At the same time, we had a vast amount of clandestine collection and overt reporting from military personnel and diplomats on the ground that Iran was working to assign some of the most militant Shia actors, some of whom were actual terrorists, to shape the polity of Iraq itself. Some in our U.S. policy world thought we should be opening a consulate in Iran at the time, others thought we should be detaining or conducting even kinetic activities against Iran's IRGC officials in Iraq. Some people believed a grand bargain with Iran was possible. Others believe the regime was beyond redemption. Again, these discussions all involve very smart, patriotic people to include from partner countries who held very passionate views, but they tended to nullify each other and in that airspace, Iran moved forward. A couple of other points. I think it's important we shouldn't overlook Iraq, Iraqis in this. This is not an American issue on its own.

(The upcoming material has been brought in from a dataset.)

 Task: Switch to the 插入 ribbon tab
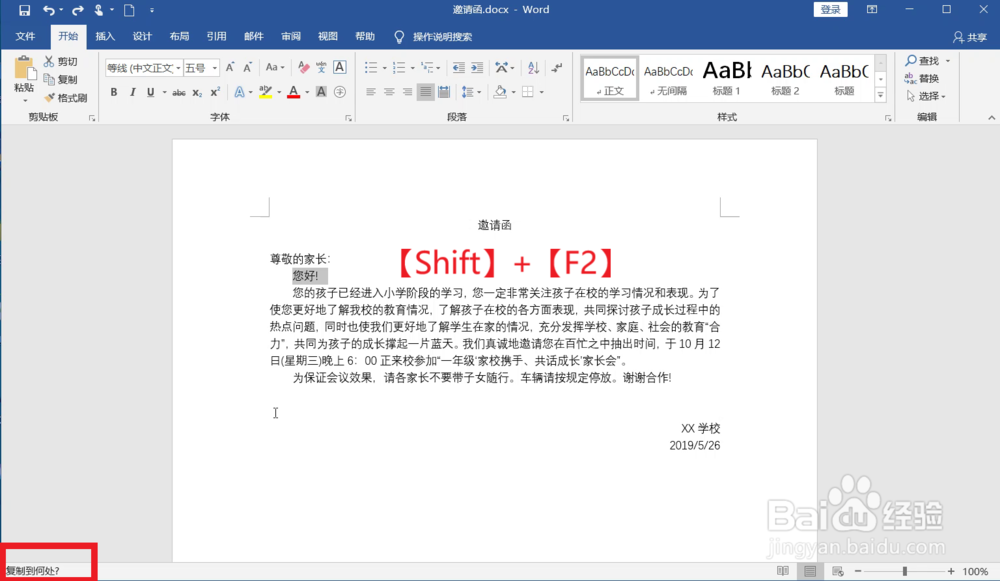(105, 35)
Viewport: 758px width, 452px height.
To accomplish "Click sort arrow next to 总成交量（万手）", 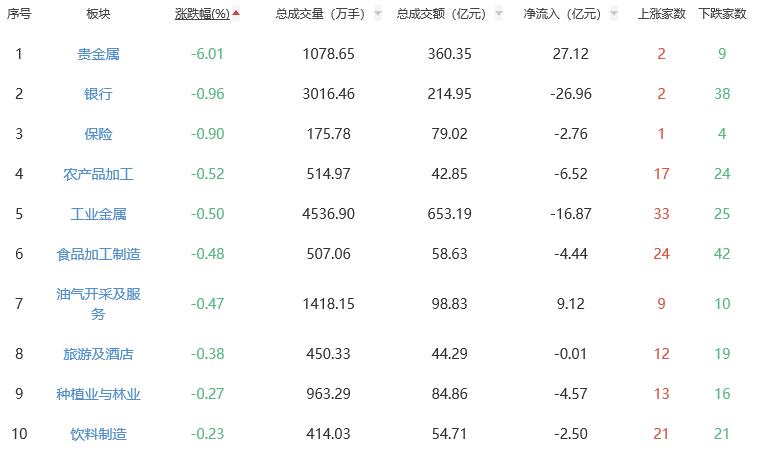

NORM ROULE: Many Iraqis had assured us, me, that they would have no problem maintaining stability and would stand against Iran. But it became quickly clear they had overstated their capacity. They had overstated their ability to direct events. And in the case of some, such as the mendacious Ahmed Chalabi, the head of the Iraqi National Congress, they were dealing with Iran itself to include the Quds Force. So throughout this period, our collection and again, the military personnel on the ground starts to tell us that Iran is testing our red lines and finding out that their pink lines and our policy is to prove it prevents us from taking action against Iran because we don't want to start another war. So what happens by 2005? Iran is routinely using proxies to kill American servicemen and eventually killed more than 600 and as well as wounding several thousands who are still alive in America today and suffering from their wounds. Iran also built a working relationship with al-Qaida that enabled some of al-Qaida's operational activity. 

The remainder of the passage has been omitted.